Keywords

1 Introduction

Biometric recognition systems are increasingly being used to recognize an individual in her office, government departments, banks and even for getting necessary commodities. In biometric based identification system, the biometric traits of an individual (i.e., a probe) are matched with those of every enrolled user (i.e., subject) in the system. On the contrary, in a verification system, the biometric traits of an individual are compared with the stored biometric traits of her. Traditionally, biometric system has been unimodal, where a single biometric trait is used to establish one’s identity. But the unimodal biometric system faces several challenges as follows: non-universality, noisy data, inter-class similarities, intra-class variation, interoperability issues and susceptibility to circumvention. In order to overcome these challenges, multimodal biometric system has been adopted. Apart from fulfilling the gaps of a unimodal biometric system, multimodal biometric system is more secure and more accurate which has been proved over the period of time.

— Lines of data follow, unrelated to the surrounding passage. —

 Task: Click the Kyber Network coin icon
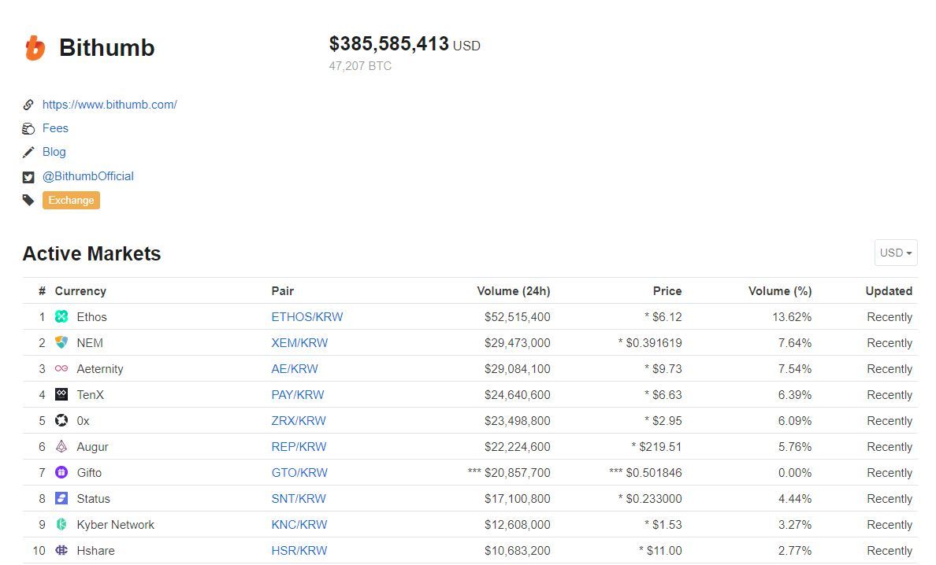tap(61, 524)
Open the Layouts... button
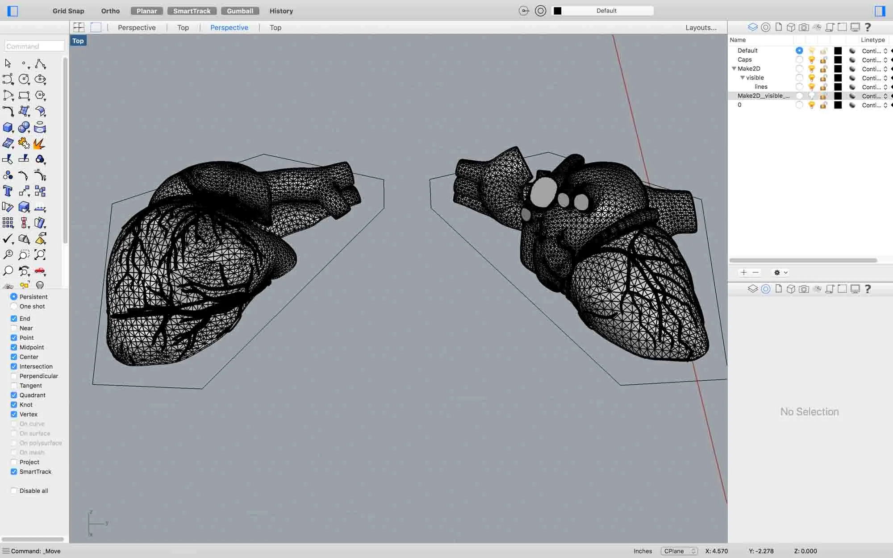The height and width of the screenshot is (558, 893). 701,27
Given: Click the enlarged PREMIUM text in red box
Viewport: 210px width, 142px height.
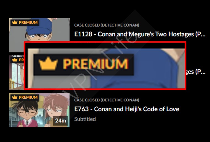Looking at the screenshot, I should coord(95,64).
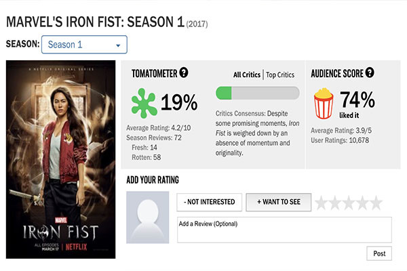Click the popcorn bucket audience icon
This screenshot has height=271, width=407.
point(324,104)
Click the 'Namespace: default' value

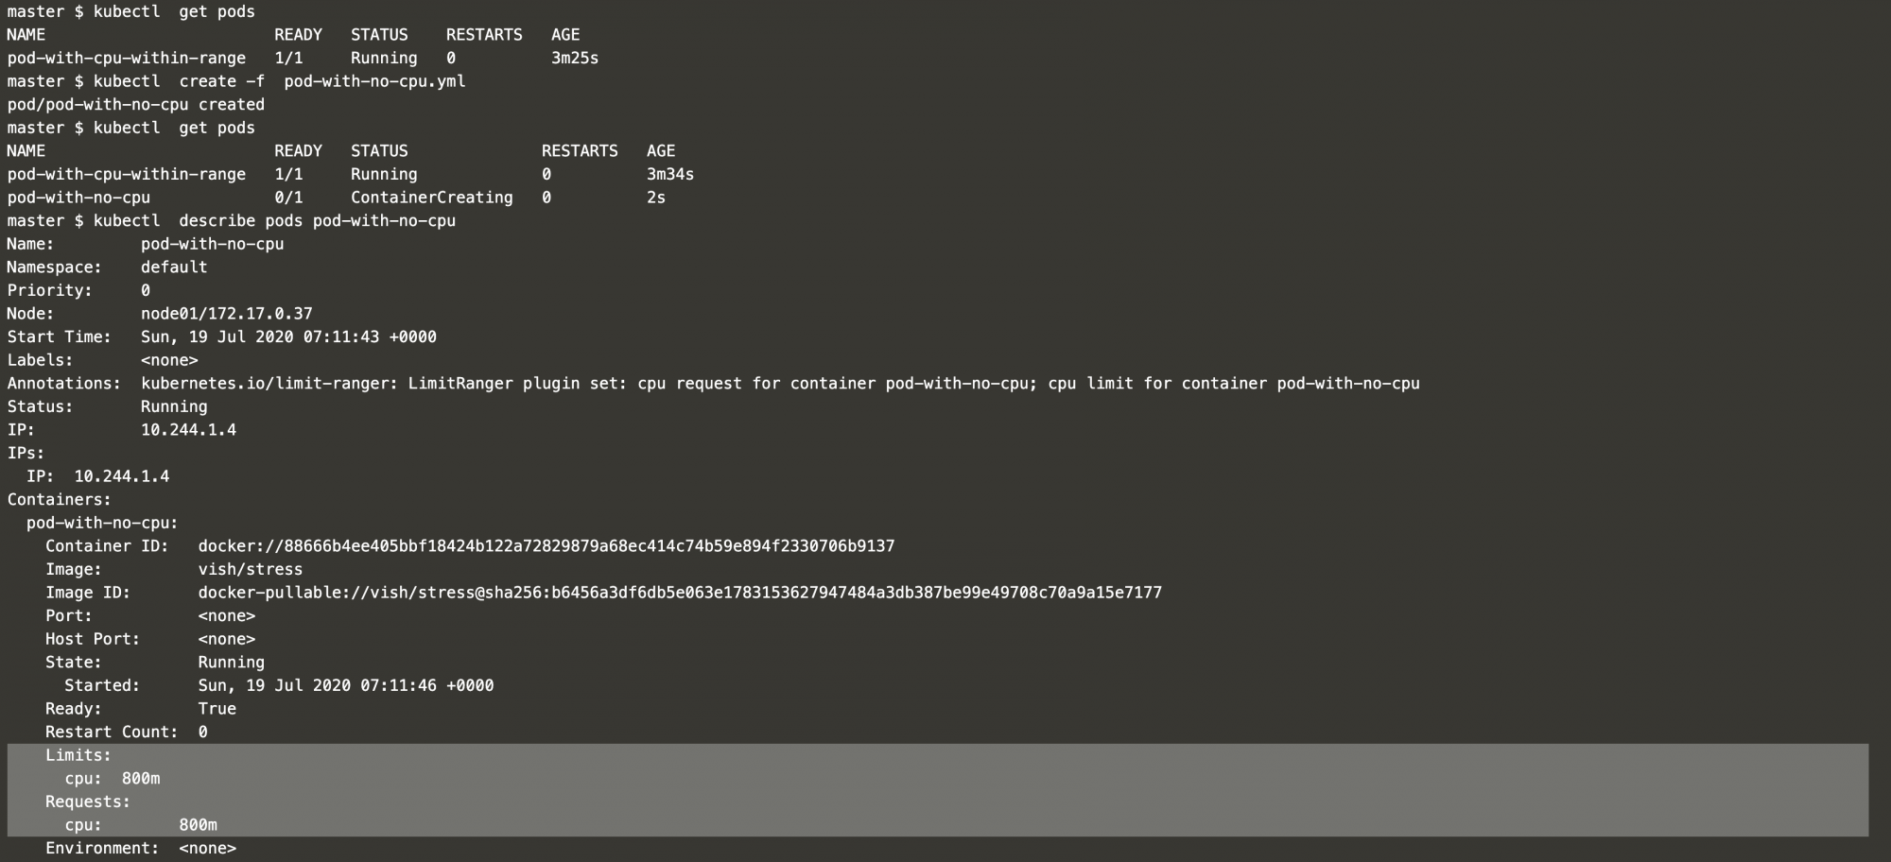(x=174, y=267)
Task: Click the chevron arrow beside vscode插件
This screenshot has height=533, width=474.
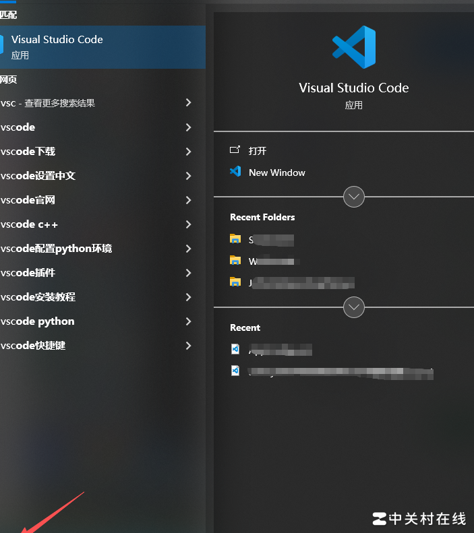Action: [188, 273]
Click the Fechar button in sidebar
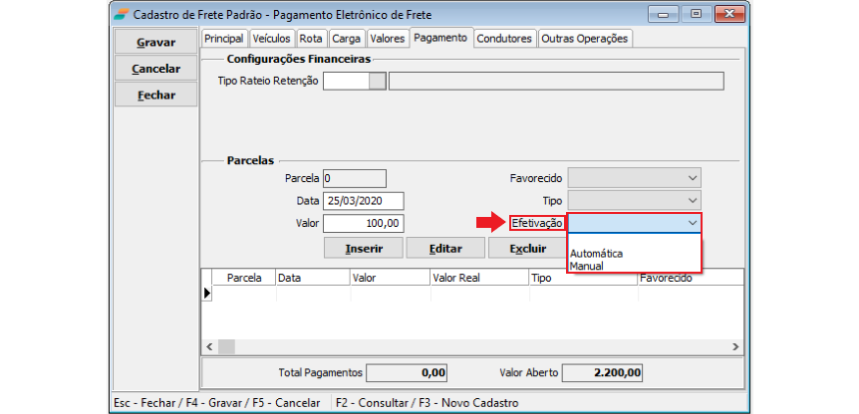859x414 pixels. point(155,96)
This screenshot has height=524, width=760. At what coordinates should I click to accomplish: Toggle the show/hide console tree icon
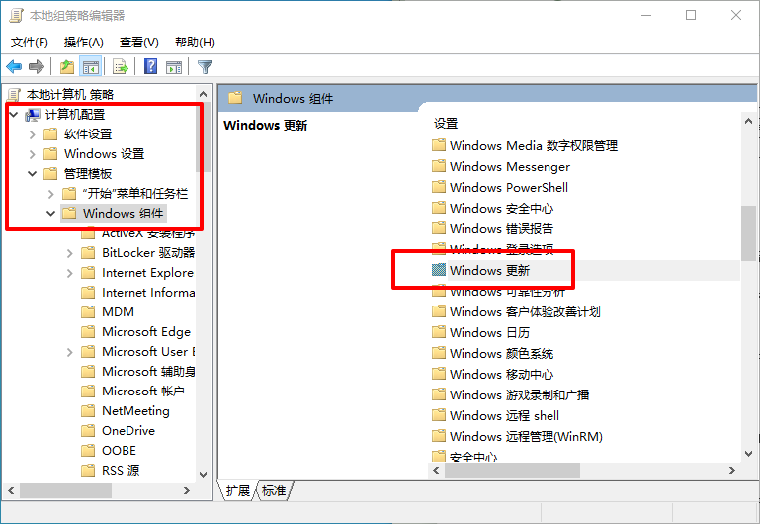pos(91,67)
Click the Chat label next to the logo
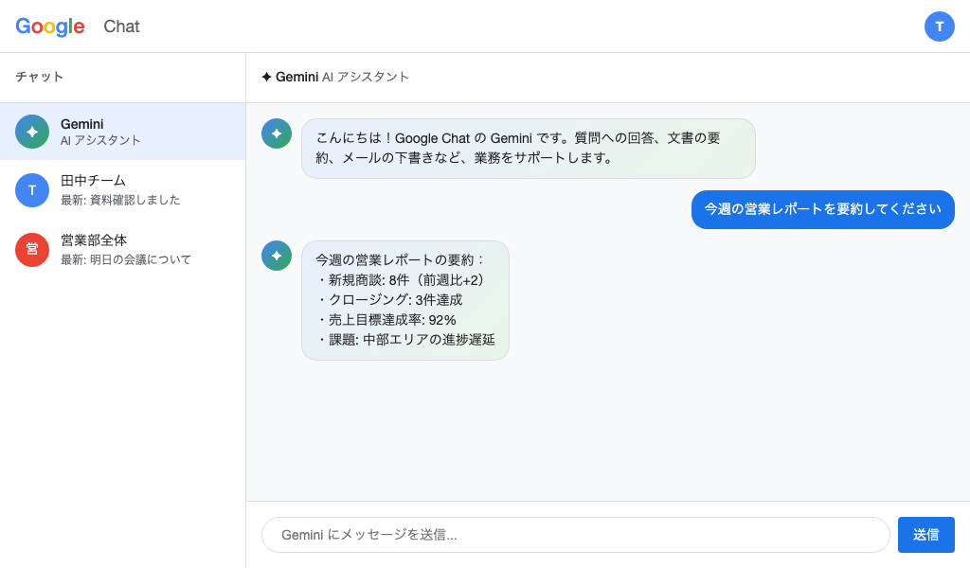 point(121,27)

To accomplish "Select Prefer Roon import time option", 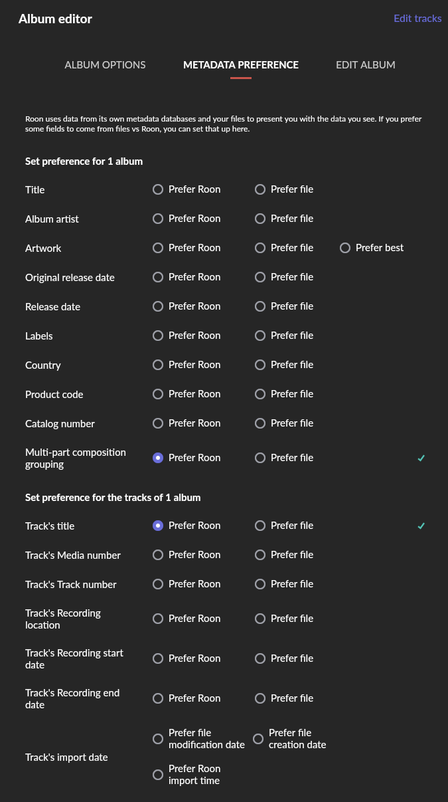I will [158, 775].
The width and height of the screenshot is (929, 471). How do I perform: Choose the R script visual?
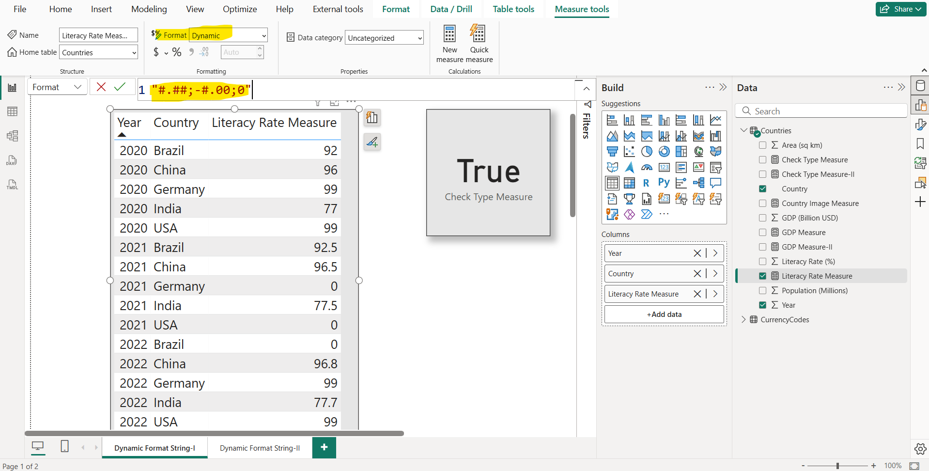click(x=646, y=183)
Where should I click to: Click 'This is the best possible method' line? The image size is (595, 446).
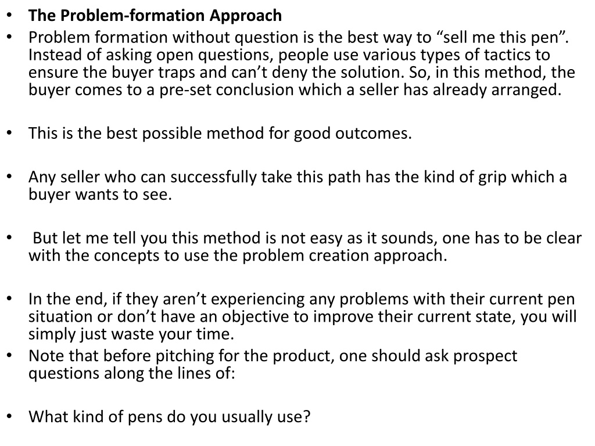click(x=220, y=134)
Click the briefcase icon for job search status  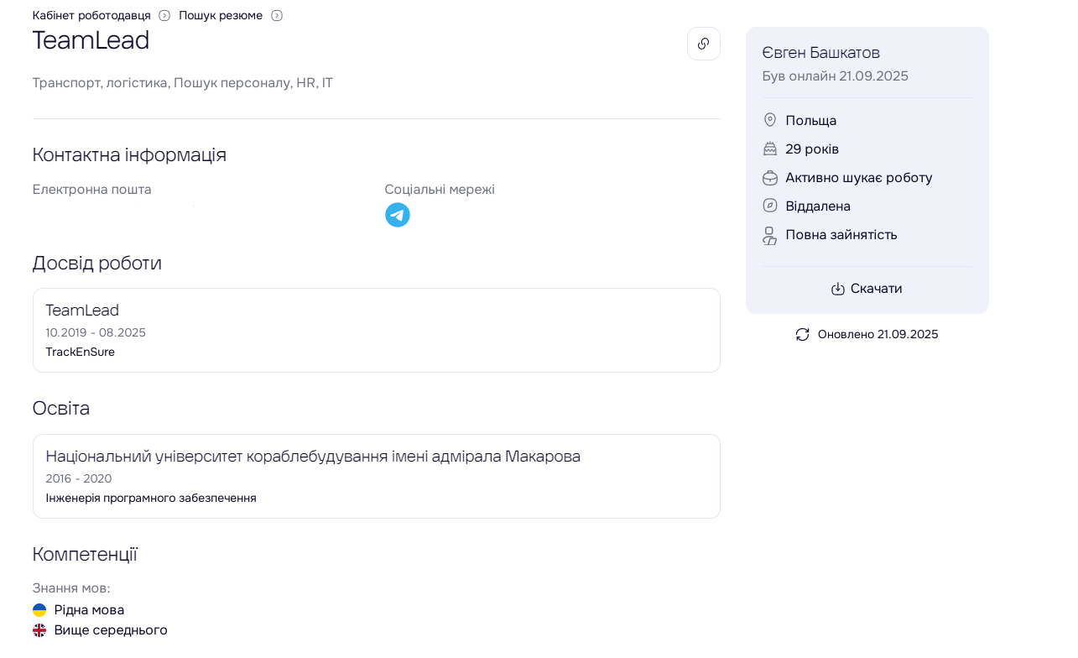point(769,178)
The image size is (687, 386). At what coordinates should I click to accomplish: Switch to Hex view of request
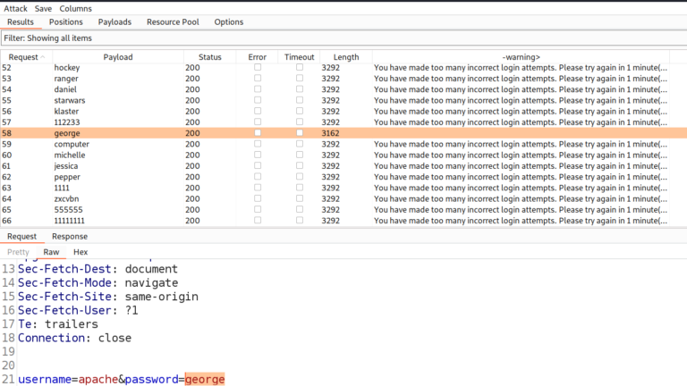click(x=81, y=252)
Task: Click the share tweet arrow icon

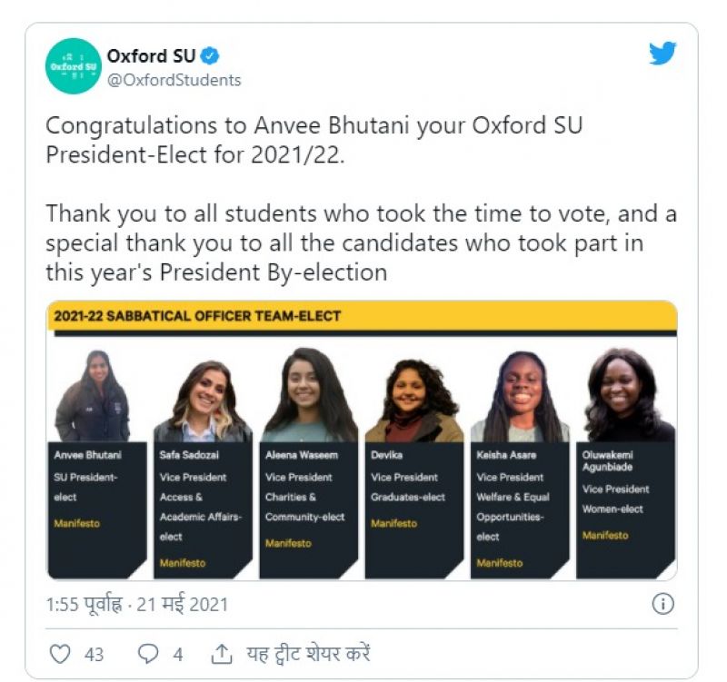Action: point(221,654)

Multimodal biometrics combine information from multiple biometric traits (fingerprint and face [1], different finger surfaces [2], face and palm-print [3], etc.) or multiple representations of same biometric trait (various feature descriptors of palm-print biometrics [1]). This fusion of information can occur at sensor level, feature level, score level, rank level and decision level. Scope of the current paper is limited to rank level fusion. Rank level fusion [1,2,3,4,5,6] method is useful when there is less information (similarity or dissimilarity scores between the probe and the enrolled subjects) available to perform the fusion. Scores from different modalities can also be fused using a score level fusion [7,8,9,10] method. But these scores need to be normalized [10] in order to perform the score level fusion. On the contrary, these scores can be sorted to produce a rank list. Multi-level fusion schemes [11] can be found in literature.

A rank level fusion method combines several rank lists as obtained from multiple biometric modalities. A rank list, in this context, is a list of ranks of each subject as compared with a probe (based on a similarity or a dissimilarity score). Several rank level fusion methods have been proposed in the literature. Borda count, weighted borda count, highest rank and logistic regression are basic rank level fusion strategies [12] available in literature. For example, a rank level fusion method based on logistic regression and Borda count for combining kinetic gait and face biometrics has been proposed in [4]. In [3], the fusion of face and palm-print has been performed at rank level using highest rank, Borda count and logistic regression.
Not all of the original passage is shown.